Friday, May 29, 2009

I can't lay it on thick enough: looking after kids is major, major, major hassle.

You can't think coherent thoughts - they break your train of thought, they interrupt with demands, they cause imminent or actual disasters that make interrupts...

You can't work, of course. You can't read, you can't listen to the radio, obviously you can't watch television or videos.

You can't do anything but look after the kids.

We are talking 3 yrs and 5 years here. Nearly 4 and nearly 6.

They demand constant attention. You must be watching them all the time.

You must anticipate all the time. You can't do simple things like put a cup down. Like put a pan on the stove. Like leave a knife on the table.

Anything on the stove they might bring down on themselves. Note, like so many things, this is not something you just fix once and then it is done. It is something that needs doing over and over and over, eternally. It is a never-ending constraint. You must remain alert.

What it boils down to (excuse the metaphor) is that you don't leave hot pans on the stove and you don't leave the stove on when you are not there.

You don't put a cup of hot tea, hot coffee, hot anything anywhere that a child might be able to get it. A child ON A CHAIR. They climb like monkeys. Everything has to be out of reach. Definitely out of reach.

The only safe way is to be watching. You can't be watching all the time. So you develop a nervous sixth sense, you listen for silence or unusual sounds. You get a sense of where they are at all times. Any child in an unattended kitchen for any length of time needs checking up on.

They need checking up on at top speed, immediately, if there is silence while they are there. Silence indicates rapt attention to some holy (unholy?) grail they've just found. Like the sharpest knife in the kitchen. The switch to switch on the toaster while they've got a metal toy stuffed in the top. A handful of thin crystal wineglasses reached at full stretch from the top shelf and now poised to crash in a thousand shards around the child's naked feet. Naked feet on tiptoe on three inches of counter top with a fall of three or four feet onto unyielding floor beneath.

I got interrupted there for a couple of hours.
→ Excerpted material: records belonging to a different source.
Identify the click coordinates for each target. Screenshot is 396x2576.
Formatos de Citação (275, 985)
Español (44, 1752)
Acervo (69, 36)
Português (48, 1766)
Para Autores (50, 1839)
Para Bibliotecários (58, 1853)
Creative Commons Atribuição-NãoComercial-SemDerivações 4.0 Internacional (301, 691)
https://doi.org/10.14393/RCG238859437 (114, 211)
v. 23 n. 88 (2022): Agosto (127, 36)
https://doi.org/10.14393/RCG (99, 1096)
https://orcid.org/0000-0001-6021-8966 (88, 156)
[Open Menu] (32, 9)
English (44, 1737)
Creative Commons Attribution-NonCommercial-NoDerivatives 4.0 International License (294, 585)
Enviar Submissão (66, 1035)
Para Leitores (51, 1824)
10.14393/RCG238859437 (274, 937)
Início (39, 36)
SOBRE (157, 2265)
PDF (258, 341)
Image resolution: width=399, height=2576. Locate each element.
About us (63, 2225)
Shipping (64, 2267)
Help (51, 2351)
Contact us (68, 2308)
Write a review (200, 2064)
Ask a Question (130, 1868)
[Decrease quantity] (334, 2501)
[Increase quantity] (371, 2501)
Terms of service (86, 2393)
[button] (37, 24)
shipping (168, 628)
First by a cry from the elder child "George has got a knife!' which meant George had hold of the large butcher's knife we use for most knife cutting tasks in the kitchen. Not as dangerous as a slim boning knife but still dangerous enough. Danger amplified by George's belief that it was a great joke to have the knife and have mum or dad chasing him trying to get him to give it up. He'd then run helter skelter every which way, laughing to point of choking, barely able to keep his feet, barely knowing where he was going and in danger of tripping and putting the point of the knife through his eye or something equally horrific.
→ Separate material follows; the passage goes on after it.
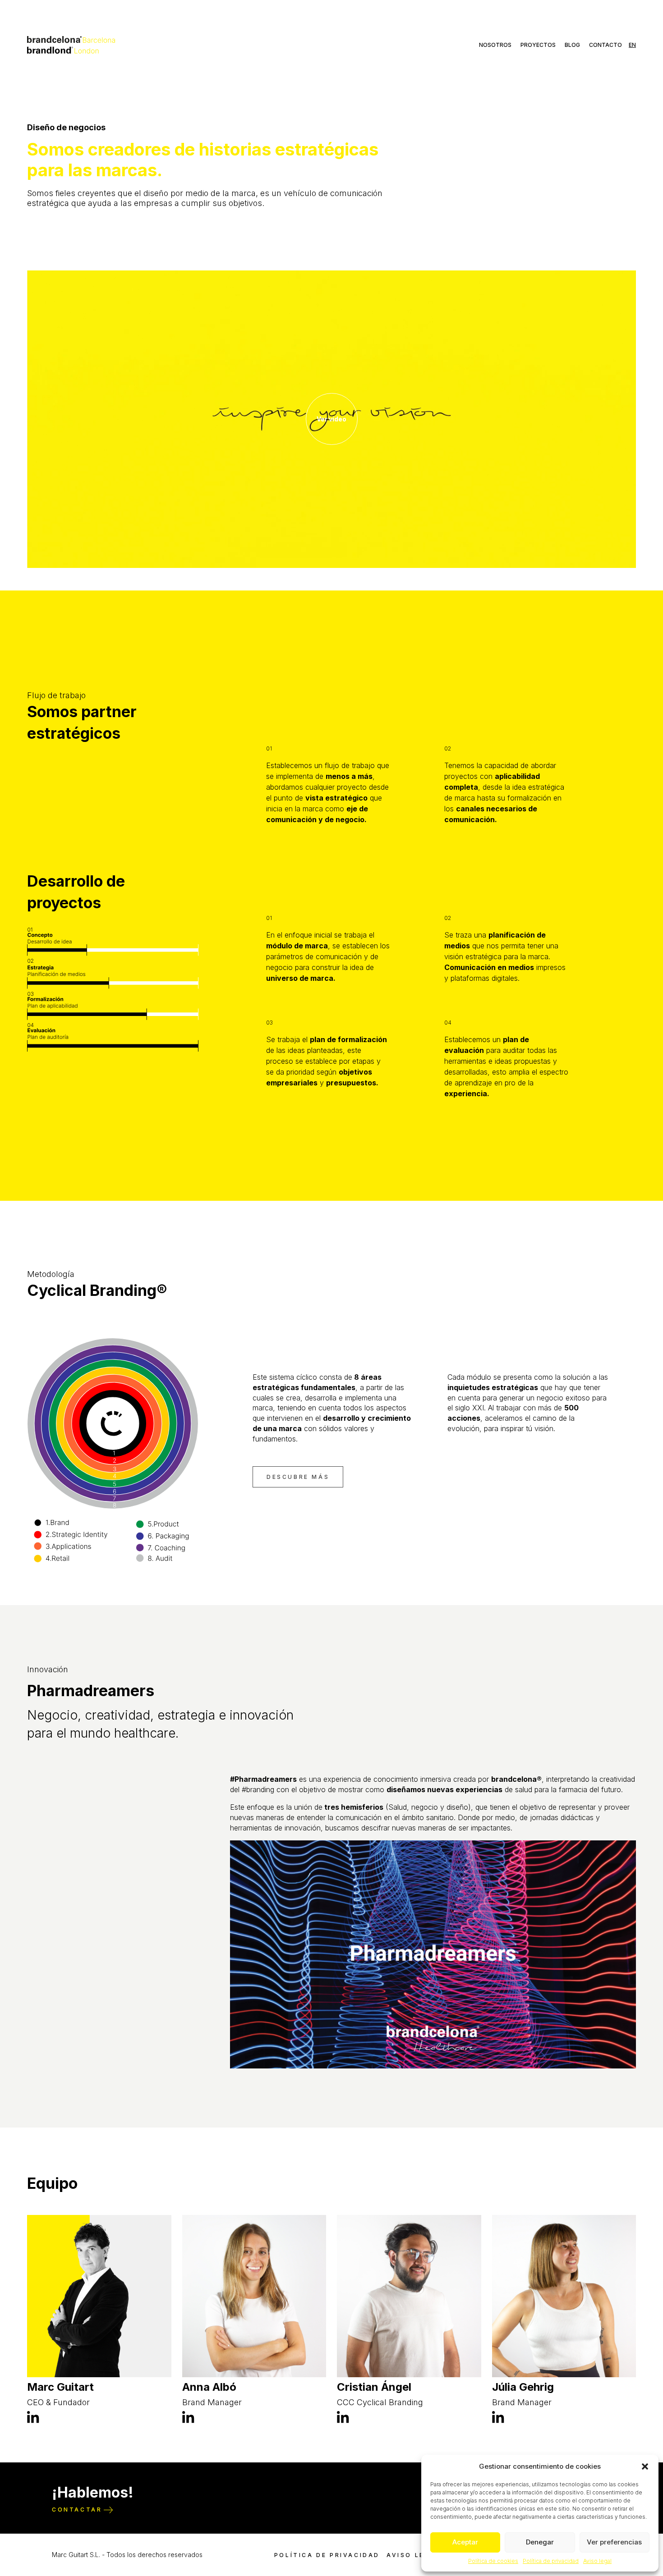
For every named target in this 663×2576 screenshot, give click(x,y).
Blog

Yes. Heart stopping stuff. You've got to stay cool. Don't play the chasing game. Don't let panic or alarm, anger, anything get into your voice. Just ask him to please put it back on the kitchen table or wherever. For some reason, some inexplicable, wonderful, fortuitous reason, George will then - nine times from ten - walk slowly over, slowly and safely, and put the knife back.
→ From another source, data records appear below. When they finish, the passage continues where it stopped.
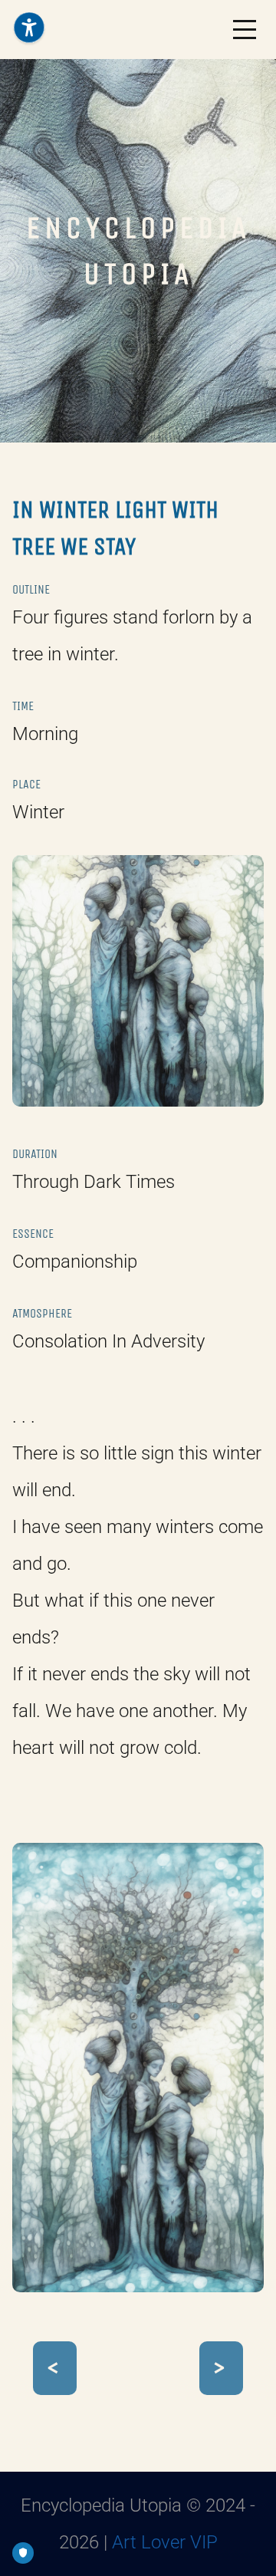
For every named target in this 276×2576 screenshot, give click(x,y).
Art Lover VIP (165, 2542)
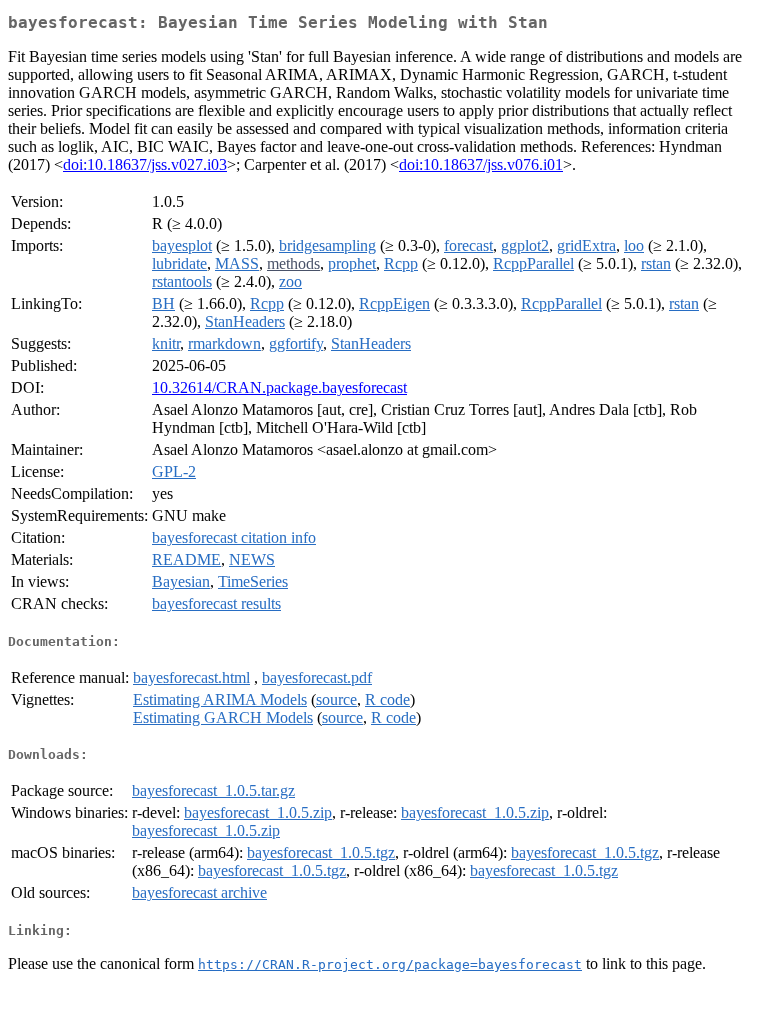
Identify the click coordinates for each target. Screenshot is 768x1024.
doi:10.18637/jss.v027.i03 (145, 164)
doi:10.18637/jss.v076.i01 (481, 164)
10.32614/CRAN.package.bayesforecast (279, 387)
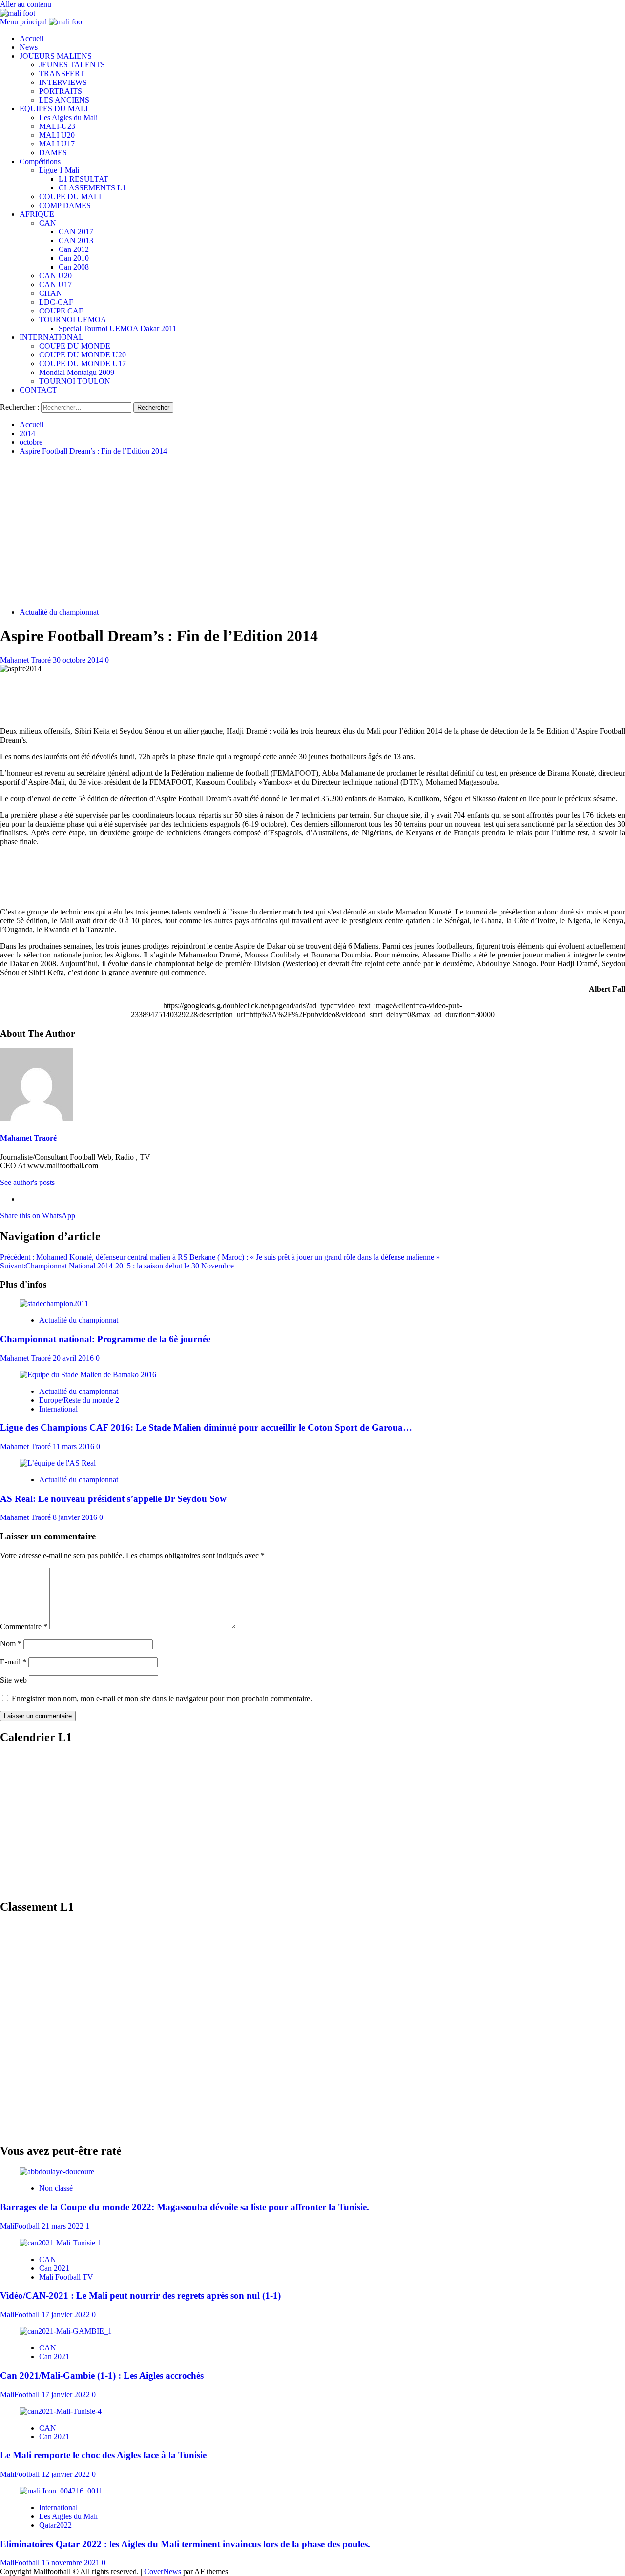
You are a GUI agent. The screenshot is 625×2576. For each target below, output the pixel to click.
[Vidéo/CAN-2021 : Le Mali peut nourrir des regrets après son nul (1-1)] (61, 2243)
That all happened. But then it was time to take the eldest to school. Which means taking both of them for there's no one to look after the youngest while I'm away with the eldest. So this means getting both ready for outside excursion. The youngest was ready. Divested of the knife he was ready. The eldest had only had one hour to put his shirt, socks and shoes on and so was not ready. He didn't have either socks or shirt or shoes. They had all been given to him one hour previously. Now they were gone. Search the house for them. Stand over him while he puts them on. Relax for a second and he puts the shirt on inside out.

Out to the car - the kids find something to fight about, this kid can't go without he has this, or that, then the other kid has to find something they can't go without......

And so on.

I weary of describing it. Do you weary of reading it? I'm not surprised.

But I will write more because it is therapeutic for me on the one hand and of historical value on the other and of present value, too, for there's not enough of this 'telling it as it is' regarding children and child care and child rearing.

As regards me and mine, I'll change that. Perhaps others will, too, for it is sorely needed.